British electrical engineer (born 1937)

Sir Alan Walter Rudge (born 17 October 1937, London) is a British electrical engineer. He was Chairman of the ERA Foundation from its formation until December 2012, after which he was appointed as the Foundation's President. In 2012 he also stepped down as chairman of the board of Management of the Royal Commission for the Exhibition of 1851, a position he had held for eleven years; he had succeeded Sir Denis Rooke and was himself succeeded by Bernard Taylor.

== Life ==
He earned a BSc from the London Polytechnic in 1964 and a PhD in Electrical Engineering from the University of Birmingham in 1968.
He was head of operations at British Telecommunications.
He was Chairman of the Engineering and Physical Sciences Research Council.
He is a past President of the Institution of Electrical Engineers and was Chairman of the Engineering Council.
He was appointed a Fellow of the Royal Academy of Engineering in 1984.

He was until July 2014 deputy chairman and senior independent director on the board of Experian plc.

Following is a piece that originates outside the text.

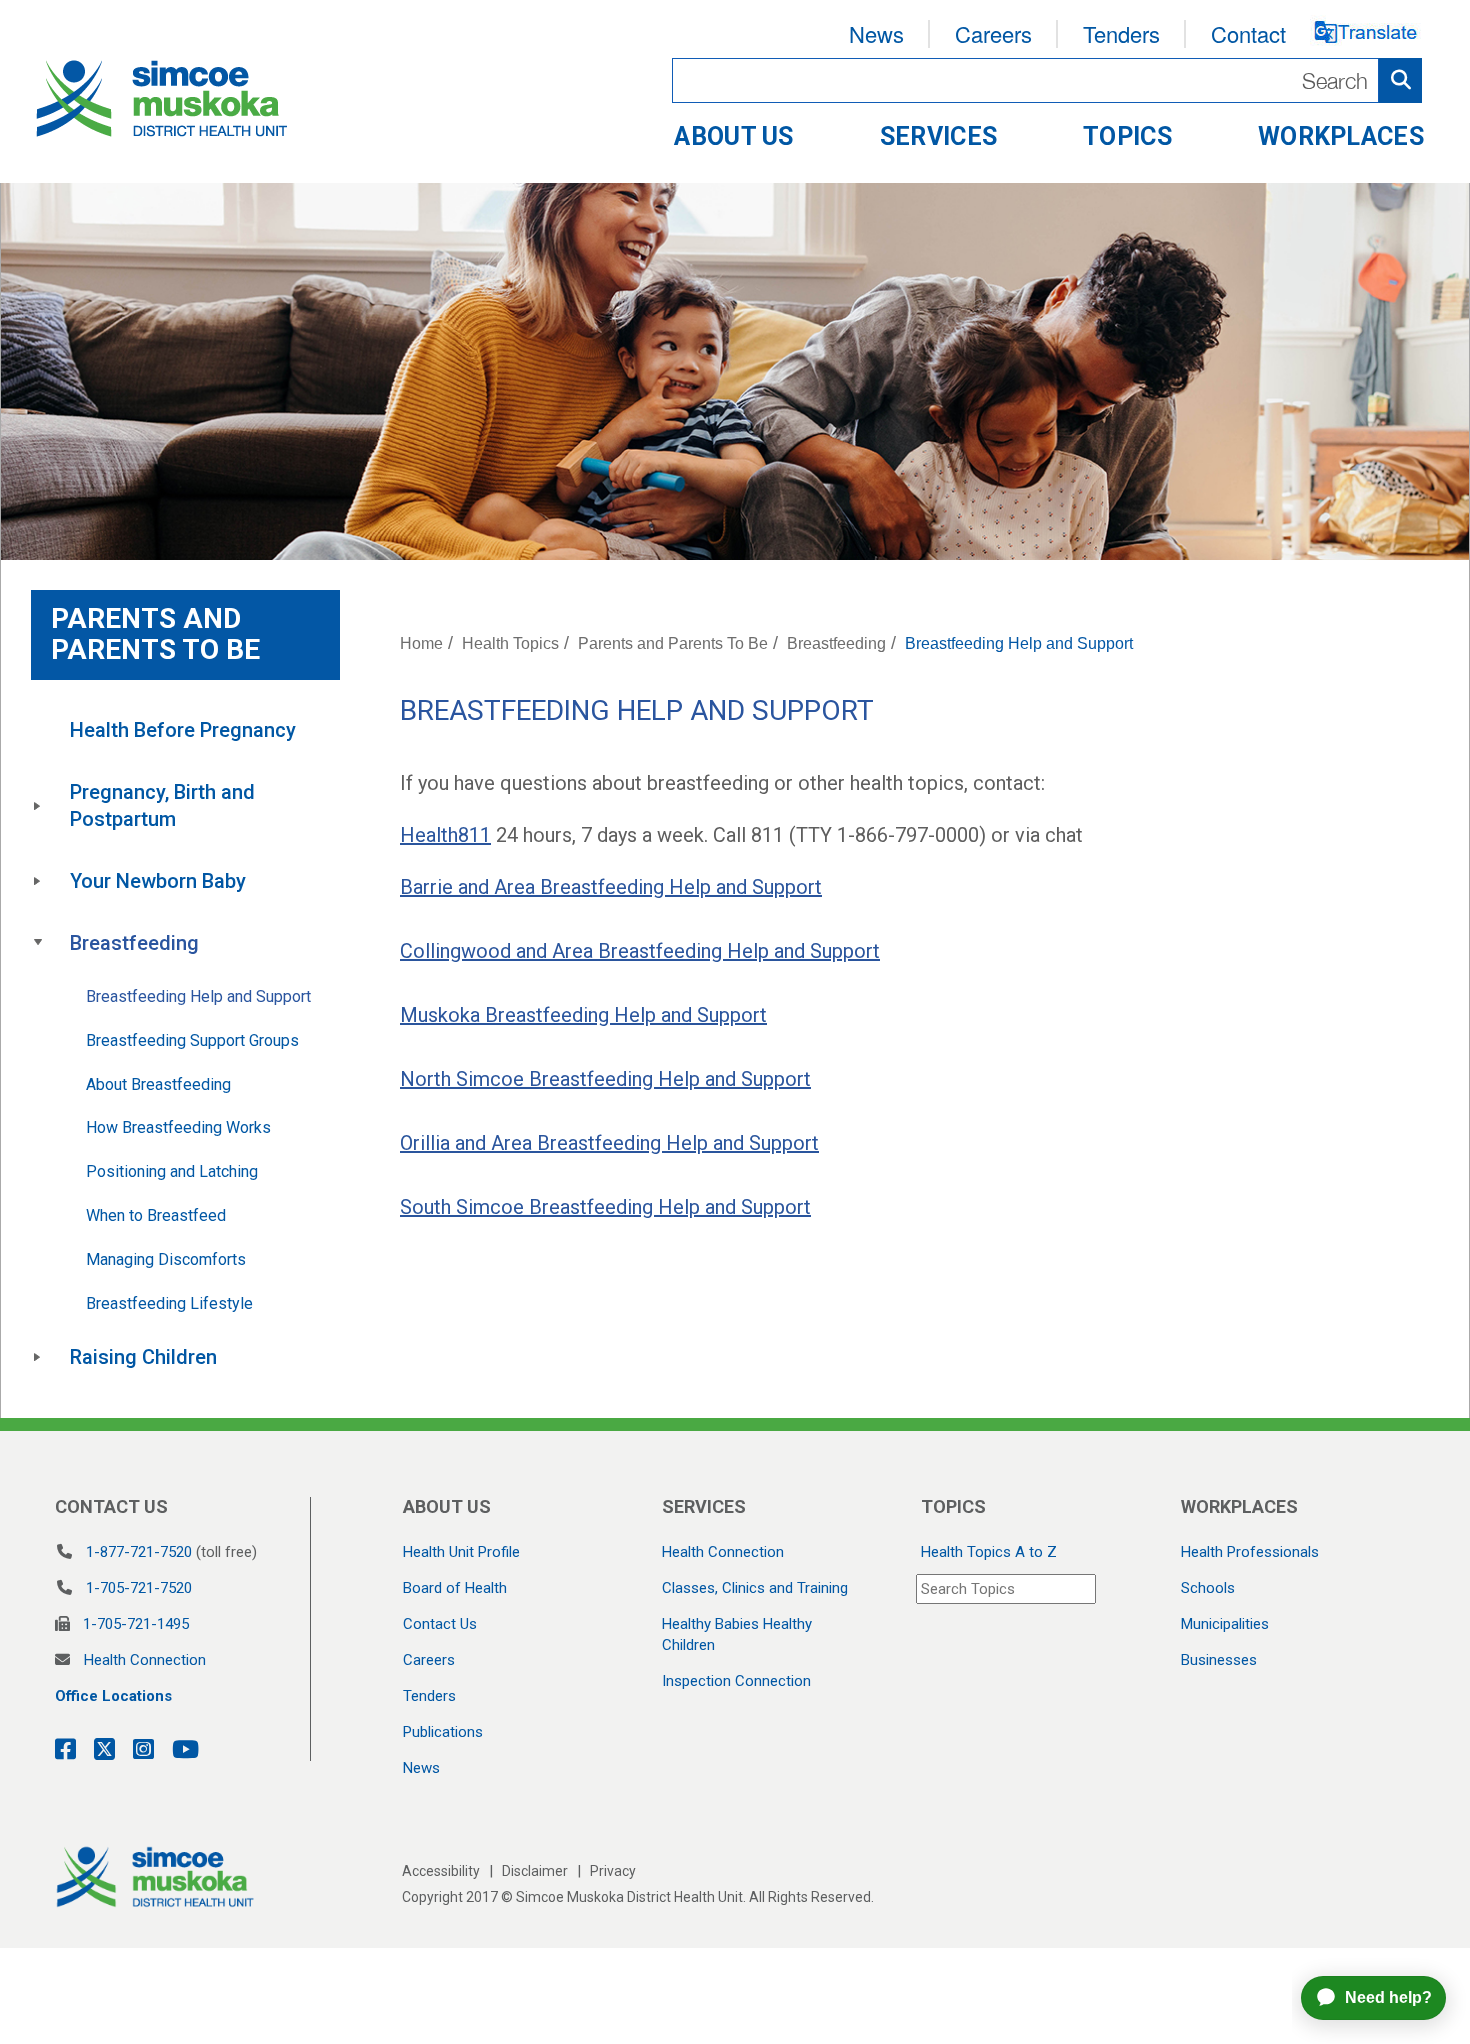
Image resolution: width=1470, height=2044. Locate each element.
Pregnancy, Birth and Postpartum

In 1994 he was invited to deliver the MacMillan Memorial Lecture to the Institution of Engineers and Shipbuilders in Scotland. He chose the subject "Multimedia and the Information Superhighway".

In 1995, he was awarded an honorary doctorate of science by the University of Bath.

In the New Year Honours list for 2000 he was appointed Knight Bachelor for services to Engineering Research and to Industry.

== Climate change ==
He is a member of the academic advisory council of the Global Warming Policy Foundation, a climate change denial think tank chaired by Nigel Lawson.

In 2010 he organized a petition of 43 denialists (about 3% of the membership) challenging the Royal Society's "unnecessarily alarmist position" on climate change. He told The Times that "there is a lot of science to be done before we can be certain about climate change and before we impose upon ourselves the huge economic burden of cutting emissions." The revised guidance was published in September 2010 and its lead conclusion was "There is strong evidence that changes in greenhouse gas concentrations due to human activity are the dominant cause of the global warming that has taken place over the last half century".